* Source passage
* begin *

Going gray was never so easy

Eventually - and it feels like forever - training camp begins. Playbooks will need to be finalized, depth charts must be set, and practices will need to be run. Should your players wear pads to build up strength, or practice in shorts and t-shirts to preserve energy? Should you run two-a-days to gain more expertise or a lighter schedule to not wear them down? All questions that have no right answers but will impact your team no matter which way you go. Practicing a certain play enough will allow it to be a "money" play, increasing the chances that it won't be a disaster on game day. Of course, running the same play too many times will mean ignoring other ones, meaning you'll be lucky if the quarterback and running back don't collide into each other and fumble the ball.

Speaking of game day, when it does finally arrive, the Madden game engine is used to show the action on the field. It's up to you to call each of the plays, but there will be times that your quarterback will be stinking the place up and will need a sharp talking to. The game won't wait for you to do this, though, and while you're giving that QB a tongue-lashing, your dumb-as-a-stump coordinators will call the plays for you in absentia. For some reason, these guys think that a run up the middle is the best play to call even when down by a couple of touchdowns on a 3rd-and-15. Those QBs will kill you too, though, since some of them have a tendency to make ridiculous decisions or even throw the ball backwards. If these don't cause you to kick your console, we'll be really surprised.

* end *

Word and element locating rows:
* begin *

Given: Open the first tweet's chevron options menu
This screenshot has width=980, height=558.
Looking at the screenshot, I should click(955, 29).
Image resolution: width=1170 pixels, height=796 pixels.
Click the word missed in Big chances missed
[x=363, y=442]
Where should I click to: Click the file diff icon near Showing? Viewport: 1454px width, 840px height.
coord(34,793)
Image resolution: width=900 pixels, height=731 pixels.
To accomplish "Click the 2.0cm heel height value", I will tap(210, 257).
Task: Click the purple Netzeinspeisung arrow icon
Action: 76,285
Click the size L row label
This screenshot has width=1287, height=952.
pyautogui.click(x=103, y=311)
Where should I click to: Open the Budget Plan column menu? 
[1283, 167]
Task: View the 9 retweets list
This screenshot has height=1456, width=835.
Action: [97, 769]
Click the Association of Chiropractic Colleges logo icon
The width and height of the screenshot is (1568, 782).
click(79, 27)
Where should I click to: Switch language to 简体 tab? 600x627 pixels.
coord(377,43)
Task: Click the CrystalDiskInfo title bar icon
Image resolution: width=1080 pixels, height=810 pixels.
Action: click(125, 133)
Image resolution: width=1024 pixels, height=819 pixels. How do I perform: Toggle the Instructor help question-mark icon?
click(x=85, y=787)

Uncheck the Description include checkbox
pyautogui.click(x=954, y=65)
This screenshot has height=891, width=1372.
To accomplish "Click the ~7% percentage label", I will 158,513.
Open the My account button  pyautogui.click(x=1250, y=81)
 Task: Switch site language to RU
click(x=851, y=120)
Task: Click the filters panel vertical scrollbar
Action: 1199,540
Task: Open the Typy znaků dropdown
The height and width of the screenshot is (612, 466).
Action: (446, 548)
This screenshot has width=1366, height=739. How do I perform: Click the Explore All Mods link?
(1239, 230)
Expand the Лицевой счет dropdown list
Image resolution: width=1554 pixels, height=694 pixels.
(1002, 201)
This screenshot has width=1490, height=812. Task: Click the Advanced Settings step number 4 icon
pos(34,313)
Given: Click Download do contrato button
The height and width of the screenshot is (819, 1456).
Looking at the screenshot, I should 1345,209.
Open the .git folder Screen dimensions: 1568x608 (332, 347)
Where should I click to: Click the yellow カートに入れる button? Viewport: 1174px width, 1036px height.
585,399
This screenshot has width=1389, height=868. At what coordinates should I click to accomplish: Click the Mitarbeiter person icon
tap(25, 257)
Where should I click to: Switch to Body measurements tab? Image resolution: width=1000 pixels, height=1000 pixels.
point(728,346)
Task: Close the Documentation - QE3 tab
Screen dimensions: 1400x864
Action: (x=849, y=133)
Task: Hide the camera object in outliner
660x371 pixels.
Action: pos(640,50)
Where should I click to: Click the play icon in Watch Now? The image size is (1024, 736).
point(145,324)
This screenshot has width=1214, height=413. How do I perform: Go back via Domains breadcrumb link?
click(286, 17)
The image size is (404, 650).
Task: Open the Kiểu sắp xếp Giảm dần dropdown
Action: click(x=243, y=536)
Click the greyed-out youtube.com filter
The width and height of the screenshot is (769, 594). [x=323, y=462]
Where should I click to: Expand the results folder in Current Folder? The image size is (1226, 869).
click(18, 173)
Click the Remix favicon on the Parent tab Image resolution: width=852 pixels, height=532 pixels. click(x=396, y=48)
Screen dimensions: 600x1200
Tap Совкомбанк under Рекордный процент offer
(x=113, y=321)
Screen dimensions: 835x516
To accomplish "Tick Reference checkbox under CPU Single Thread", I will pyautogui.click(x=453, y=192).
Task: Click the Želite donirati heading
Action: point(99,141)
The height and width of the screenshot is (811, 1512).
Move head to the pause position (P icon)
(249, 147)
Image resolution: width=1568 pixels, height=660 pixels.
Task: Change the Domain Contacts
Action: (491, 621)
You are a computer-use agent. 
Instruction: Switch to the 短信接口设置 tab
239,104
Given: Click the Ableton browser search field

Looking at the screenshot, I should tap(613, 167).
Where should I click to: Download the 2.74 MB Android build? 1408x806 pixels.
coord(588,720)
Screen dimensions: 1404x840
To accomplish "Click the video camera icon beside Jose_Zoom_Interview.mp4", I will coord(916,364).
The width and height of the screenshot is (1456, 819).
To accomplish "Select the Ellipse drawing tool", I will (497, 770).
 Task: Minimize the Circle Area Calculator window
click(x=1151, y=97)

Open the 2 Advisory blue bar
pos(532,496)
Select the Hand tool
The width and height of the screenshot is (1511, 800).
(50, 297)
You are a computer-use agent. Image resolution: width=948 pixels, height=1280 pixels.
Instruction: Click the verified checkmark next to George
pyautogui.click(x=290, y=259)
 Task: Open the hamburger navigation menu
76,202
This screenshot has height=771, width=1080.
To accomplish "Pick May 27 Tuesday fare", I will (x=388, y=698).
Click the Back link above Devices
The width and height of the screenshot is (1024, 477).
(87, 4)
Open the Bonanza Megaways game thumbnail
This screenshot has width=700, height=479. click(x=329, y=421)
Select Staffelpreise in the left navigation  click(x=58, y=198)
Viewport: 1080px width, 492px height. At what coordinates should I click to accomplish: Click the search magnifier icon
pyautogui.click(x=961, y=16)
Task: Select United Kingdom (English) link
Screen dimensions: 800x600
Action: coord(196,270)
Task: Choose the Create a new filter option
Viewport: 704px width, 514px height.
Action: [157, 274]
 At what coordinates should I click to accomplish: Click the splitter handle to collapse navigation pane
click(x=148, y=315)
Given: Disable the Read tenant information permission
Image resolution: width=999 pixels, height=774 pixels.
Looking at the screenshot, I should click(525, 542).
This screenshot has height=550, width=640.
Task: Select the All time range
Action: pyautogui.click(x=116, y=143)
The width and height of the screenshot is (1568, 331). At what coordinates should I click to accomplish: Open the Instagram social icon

* end *

* Instructions to follow
Copy out the football game review from the beginning, word for word.

* Finished answer
Going gray was never so easy

Eventually - and it feels like forever - training camp begins. Playbooks will need to be finalized, depth charts must be set, and practices will need to be run. Should your players wear pads to build up strength, or practice in shorts and t-shirts to preserve energy? Should you run two-a-days to gain more expertise or a lighter schedule to not wear them down? All questions that have no right answers but will impact your team no matter which way you go. Practicing a certain play enough will allow it to be a "money" play, increasing the chances that it won't be a disaster on game day. Of course, running the same play too many times will mean ignoring other ones, meaning you'll be lucky if the quarterback and running back don't collide into each other and fumble the ball.

Speaking of game day, when it does finally arrive, the Madden game engine is used to show the action on the field. It's up to you to call each of the plays, but there will be times that your quarterback will be stinking the place up and will need a sharp talking to. The game won't wait for you to do this, though, and while you're giving that QB a tongue-lashing, your dumb-as-a-stump coordinators will call the plays for you in absentia. For some reason, these guys think that a run up the middle is the best play to call even when down by a couple of touchdowns on a 3rd-and-15. Those QBs will kill you too, though, since some of them have a tendency to make ridiculous decisions or even throw the ball backwards. If these don't cause you to kick your console, we'll be really surprised.